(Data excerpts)
───

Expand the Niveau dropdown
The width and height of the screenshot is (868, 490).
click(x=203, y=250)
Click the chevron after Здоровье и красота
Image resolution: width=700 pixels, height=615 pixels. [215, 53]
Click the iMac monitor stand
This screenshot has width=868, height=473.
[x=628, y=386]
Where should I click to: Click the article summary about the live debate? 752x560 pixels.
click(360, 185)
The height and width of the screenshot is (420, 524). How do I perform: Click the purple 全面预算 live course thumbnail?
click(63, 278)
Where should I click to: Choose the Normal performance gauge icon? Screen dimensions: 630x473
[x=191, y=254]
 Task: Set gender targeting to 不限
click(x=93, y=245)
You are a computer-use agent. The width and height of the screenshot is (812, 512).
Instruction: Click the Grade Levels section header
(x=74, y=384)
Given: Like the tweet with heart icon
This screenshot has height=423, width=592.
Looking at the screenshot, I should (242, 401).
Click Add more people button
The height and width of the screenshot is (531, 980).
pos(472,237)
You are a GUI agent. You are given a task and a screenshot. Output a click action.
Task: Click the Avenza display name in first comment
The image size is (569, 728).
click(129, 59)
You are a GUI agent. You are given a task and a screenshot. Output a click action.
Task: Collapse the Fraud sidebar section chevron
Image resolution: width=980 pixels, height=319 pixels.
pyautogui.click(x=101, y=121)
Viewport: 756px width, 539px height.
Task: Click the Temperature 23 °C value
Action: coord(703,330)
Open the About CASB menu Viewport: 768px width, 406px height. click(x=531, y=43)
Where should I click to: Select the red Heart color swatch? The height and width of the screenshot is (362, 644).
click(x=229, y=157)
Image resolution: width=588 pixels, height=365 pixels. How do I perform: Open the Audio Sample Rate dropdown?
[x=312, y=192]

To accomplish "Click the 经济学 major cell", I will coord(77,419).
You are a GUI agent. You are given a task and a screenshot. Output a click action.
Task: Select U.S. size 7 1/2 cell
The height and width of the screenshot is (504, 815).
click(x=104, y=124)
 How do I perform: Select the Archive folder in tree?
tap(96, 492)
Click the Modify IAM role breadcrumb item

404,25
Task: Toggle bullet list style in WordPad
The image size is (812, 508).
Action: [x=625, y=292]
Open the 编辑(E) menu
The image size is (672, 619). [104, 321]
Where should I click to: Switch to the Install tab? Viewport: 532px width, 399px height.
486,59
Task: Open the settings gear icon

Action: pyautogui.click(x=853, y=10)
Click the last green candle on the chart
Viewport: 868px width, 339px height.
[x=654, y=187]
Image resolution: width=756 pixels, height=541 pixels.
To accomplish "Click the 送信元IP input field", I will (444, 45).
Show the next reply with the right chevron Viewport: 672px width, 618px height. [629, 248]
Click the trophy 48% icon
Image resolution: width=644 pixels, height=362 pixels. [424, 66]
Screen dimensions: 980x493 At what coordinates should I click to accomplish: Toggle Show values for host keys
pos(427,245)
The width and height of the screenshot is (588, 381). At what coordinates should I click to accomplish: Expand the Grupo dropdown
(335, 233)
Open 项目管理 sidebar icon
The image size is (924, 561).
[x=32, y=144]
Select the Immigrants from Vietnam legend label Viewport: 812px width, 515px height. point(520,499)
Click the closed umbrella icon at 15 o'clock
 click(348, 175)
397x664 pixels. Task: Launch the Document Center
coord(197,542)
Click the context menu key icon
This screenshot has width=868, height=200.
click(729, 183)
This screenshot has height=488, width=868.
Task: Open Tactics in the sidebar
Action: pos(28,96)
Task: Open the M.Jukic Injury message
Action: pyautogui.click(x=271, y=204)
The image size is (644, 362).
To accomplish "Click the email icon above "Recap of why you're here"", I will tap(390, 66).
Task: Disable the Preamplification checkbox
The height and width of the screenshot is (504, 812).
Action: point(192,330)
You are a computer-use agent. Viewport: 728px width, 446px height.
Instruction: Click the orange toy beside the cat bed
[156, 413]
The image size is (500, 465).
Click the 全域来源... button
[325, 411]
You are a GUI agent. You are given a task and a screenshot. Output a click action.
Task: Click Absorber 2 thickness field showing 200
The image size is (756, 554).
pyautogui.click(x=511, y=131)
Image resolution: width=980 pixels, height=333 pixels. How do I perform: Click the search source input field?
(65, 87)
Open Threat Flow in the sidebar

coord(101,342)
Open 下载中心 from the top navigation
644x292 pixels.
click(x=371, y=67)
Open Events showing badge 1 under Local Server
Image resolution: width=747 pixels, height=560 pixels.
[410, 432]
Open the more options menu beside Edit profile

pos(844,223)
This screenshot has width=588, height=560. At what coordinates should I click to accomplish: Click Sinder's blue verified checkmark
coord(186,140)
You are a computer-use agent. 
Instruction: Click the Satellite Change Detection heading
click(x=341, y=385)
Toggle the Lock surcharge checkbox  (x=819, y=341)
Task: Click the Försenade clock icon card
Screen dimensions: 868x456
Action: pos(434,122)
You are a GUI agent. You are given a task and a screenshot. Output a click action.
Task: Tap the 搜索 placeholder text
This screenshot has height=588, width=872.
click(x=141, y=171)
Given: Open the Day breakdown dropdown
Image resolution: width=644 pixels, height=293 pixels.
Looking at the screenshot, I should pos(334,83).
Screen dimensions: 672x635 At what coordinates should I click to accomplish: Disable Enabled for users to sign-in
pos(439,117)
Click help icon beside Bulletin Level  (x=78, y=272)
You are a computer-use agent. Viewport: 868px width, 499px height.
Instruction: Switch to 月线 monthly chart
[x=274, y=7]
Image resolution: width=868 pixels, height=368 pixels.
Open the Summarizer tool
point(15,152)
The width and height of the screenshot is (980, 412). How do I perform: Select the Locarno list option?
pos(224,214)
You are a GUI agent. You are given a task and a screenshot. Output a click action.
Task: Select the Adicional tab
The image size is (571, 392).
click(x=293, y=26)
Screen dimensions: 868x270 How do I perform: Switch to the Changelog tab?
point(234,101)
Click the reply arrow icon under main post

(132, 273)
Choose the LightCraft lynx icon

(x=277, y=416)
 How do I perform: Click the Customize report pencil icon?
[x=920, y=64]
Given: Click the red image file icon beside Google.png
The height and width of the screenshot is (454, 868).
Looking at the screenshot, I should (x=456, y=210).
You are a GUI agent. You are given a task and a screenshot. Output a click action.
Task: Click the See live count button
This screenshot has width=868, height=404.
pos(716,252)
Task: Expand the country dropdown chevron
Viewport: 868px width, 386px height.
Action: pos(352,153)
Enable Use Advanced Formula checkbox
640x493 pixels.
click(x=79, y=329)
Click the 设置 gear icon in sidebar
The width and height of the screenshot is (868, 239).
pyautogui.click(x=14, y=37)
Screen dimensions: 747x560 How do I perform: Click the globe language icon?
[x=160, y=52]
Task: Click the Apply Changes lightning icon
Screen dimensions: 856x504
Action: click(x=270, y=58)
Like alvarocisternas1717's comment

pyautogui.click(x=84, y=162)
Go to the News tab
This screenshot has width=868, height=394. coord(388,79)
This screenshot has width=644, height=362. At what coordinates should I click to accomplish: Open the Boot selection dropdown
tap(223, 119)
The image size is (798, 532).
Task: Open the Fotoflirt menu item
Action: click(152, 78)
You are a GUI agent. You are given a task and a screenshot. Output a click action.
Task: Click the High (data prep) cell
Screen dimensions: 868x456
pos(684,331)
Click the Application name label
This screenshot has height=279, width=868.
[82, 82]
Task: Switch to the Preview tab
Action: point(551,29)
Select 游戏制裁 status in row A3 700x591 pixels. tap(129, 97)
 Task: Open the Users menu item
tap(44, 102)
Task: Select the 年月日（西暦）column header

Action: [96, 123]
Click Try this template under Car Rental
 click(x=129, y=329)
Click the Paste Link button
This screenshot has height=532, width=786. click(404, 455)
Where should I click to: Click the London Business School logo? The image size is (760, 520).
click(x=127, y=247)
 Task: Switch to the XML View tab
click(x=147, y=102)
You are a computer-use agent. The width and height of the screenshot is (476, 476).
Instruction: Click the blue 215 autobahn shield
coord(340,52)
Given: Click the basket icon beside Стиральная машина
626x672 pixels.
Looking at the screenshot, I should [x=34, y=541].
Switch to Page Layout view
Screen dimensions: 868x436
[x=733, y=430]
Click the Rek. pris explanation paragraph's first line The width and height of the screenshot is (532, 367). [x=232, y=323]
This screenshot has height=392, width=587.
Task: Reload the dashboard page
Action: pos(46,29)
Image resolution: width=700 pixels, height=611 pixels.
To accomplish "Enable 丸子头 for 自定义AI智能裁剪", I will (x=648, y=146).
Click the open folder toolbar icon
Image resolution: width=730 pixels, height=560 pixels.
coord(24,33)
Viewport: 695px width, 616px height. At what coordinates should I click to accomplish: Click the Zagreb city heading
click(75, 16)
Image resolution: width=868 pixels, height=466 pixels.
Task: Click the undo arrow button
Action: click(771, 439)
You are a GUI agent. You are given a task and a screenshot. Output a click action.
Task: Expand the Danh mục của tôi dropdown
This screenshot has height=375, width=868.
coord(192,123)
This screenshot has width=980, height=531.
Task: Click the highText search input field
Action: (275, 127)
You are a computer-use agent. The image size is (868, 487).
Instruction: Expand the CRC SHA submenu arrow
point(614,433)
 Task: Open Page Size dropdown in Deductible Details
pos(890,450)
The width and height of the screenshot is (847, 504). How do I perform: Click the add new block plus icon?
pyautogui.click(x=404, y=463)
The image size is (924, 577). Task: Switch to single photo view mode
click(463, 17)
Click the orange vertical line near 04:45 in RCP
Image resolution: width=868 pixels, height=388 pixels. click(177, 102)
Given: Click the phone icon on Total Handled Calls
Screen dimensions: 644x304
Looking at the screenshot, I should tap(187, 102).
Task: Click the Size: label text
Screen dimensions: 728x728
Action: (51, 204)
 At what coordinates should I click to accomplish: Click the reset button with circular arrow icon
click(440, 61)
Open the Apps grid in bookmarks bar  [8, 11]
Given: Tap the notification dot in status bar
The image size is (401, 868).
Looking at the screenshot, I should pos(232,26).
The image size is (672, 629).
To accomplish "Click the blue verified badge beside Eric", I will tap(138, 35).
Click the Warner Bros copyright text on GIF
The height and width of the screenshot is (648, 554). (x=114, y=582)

───

## WHAT THE TASK ASKS
Only one stretch of the entries above is wanted: the lines from the one containing "The image size is (924, 577)." through the one containing "Given: Tap the notification dot in status bar". Please reproduce it exactly.

## WRITTEN REPLY
The image size is (924, 577). Task: Switch to single photo view mode
click(463, 17)
Click the orange vertical line near 04:45 in RCP
Image resolution: width=868 pixels, height=388 pixels. click(177, 102)
Given: Click the phone icon on Total Handled Calls
Screen dimensions: 644x304
Looking at the screenshot, I should tap(187, 102).
Task: Click the Size: label text
Screen dimensions: 728x728
Action: (51, 204)
 At what coordinates should I click to accomplish: Click the reset button with circular arrow icon
click(440, 61)
Open the Apps grid in bookmarks bar  [8, 11]
Given: Tap the notification dot in status bar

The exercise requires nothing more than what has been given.